La politique des chemins courts, du chouchoutage personnalisé des gros clients, une stratégie de visas très flexible et rapide – l’ambassadeur Gaston Stronck s’enorgueillit des cinq minutes et trente secondes, chrono en main, que dure l’établissement d’un visa de tourisme – sont des éléments auxquels des hommes d’affaires sont très sensibles. Des facteurs plus soft que la seule législation sur les impôts, comme notamment la sécurité et la paix sociale, l’éducation et le standard de vie prennent une importance croissante dans le décision des chefs d’entreprises de s’installer au Luxembourg. Beaucoup des questions des participants russes aux séminaires tournaient autour de la politique d’immigration pour les Russes. Quelque 3 000 citoyens russes habiteraient actuellement au grand-duché, selon le ministre Jeannot Krecké, qui ne tarit pas d’enthousiasme sur le pays, ses « amis » et « l’âme » russes.

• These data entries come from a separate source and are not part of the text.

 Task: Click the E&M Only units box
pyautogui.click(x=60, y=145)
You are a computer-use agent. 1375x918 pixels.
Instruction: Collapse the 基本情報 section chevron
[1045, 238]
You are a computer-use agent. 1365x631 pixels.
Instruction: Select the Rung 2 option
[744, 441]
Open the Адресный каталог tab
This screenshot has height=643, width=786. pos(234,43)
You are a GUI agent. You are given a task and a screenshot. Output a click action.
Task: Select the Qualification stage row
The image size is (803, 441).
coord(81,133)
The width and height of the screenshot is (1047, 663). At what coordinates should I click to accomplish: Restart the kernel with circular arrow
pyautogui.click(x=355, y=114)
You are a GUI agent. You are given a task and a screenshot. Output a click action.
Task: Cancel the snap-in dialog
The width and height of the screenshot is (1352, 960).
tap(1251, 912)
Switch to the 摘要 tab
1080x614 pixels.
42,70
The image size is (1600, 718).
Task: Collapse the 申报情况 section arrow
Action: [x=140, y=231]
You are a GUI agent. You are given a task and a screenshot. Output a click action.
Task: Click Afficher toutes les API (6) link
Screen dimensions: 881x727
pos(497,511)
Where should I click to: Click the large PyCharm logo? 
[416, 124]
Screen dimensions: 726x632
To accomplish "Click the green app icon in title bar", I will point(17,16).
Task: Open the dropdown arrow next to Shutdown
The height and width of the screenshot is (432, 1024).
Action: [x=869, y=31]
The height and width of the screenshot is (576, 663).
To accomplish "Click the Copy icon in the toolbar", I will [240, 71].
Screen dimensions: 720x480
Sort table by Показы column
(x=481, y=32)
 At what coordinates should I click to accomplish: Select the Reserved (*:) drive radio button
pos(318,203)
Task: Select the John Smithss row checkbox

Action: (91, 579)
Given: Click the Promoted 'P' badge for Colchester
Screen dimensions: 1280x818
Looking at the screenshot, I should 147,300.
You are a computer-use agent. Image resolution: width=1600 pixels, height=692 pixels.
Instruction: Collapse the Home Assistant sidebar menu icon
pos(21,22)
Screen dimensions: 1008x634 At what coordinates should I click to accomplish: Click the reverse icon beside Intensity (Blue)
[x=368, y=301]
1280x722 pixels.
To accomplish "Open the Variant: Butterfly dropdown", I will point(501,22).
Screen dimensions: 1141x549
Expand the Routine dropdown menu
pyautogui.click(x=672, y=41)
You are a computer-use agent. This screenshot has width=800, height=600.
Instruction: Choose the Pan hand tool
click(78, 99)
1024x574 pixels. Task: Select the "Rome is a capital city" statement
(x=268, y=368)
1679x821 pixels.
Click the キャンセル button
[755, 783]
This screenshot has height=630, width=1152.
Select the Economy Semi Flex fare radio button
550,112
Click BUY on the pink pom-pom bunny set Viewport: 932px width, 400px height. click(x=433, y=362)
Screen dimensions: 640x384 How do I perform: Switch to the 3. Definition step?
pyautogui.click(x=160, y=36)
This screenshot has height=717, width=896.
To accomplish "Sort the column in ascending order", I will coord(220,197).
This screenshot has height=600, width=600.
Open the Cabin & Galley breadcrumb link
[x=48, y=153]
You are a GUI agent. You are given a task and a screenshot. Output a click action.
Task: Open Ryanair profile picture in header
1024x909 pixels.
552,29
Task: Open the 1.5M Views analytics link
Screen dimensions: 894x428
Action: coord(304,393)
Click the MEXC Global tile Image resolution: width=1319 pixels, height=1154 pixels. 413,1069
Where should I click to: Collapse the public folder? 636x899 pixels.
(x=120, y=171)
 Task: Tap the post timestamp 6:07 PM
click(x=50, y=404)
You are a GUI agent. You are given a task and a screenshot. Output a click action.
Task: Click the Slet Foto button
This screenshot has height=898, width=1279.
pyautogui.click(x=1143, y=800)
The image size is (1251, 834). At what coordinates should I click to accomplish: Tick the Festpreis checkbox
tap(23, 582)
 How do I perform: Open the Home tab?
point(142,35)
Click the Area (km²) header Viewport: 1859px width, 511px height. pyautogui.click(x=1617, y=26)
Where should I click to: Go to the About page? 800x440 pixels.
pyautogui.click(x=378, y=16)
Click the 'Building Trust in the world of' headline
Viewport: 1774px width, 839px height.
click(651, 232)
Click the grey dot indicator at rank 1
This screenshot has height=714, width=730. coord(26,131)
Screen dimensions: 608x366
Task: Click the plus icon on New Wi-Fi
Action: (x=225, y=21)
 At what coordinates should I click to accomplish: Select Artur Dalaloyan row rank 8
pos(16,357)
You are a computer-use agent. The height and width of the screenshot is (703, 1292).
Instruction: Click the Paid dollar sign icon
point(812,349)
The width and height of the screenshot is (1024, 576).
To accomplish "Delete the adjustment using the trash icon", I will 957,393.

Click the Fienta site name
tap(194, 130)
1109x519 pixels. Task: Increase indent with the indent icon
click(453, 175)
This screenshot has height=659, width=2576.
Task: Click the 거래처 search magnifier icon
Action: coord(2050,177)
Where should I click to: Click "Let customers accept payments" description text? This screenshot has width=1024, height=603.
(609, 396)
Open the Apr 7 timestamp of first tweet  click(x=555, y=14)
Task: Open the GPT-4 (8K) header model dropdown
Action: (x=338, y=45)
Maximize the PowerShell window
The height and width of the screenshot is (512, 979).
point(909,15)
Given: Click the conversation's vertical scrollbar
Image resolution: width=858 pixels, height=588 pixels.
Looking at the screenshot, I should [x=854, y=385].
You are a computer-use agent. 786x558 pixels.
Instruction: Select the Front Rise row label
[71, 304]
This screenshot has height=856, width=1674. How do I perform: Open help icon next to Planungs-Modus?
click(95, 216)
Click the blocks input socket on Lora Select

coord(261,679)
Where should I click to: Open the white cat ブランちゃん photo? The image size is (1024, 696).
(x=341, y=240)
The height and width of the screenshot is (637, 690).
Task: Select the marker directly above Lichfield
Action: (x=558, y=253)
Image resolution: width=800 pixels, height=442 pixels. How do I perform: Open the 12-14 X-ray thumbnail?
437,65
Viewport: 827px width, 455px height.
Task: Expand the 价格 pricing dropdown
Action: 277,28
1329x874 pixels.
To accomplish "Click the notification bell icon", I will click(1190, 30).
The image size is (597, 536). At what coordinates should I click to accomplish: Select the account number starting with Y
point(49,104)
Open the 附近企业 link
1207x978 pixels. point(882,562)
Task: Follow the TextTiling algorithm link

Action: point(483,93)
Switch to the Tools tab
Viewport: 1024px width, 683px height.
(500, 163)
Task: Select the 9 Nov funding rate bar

La promotion du Luxembourg, bien qu’éparpillée sur plus acteurs qui collaboraient sur cette mission, est devenue beaucoup plus offensive : les nouveaux films aux lourds beats électroniques qui passent en boucle, des cocktails huppés, un ministre et un grand-duc héritier qui donnent de leur personne, des chefs d’entreprise qui témoignent de leur satisfaction au Luxembourg devant un parterre de plusieurs centaines d’invités, les contacts personnels avec des HNWI (High net worth individuals), sans être trop regardant sur l’origine de leur fortune – tout contribuait à faire naître une certaine euphorie parmi les participants à Moscou, dont certains parlaient même d’une ambiance de « ruée vers l’or ». Les mesures d’austérité luxembourgeoises publiées au même moment à quelques milliers de kilomètres de la place rouge ne pouvaient contraster plus fortement.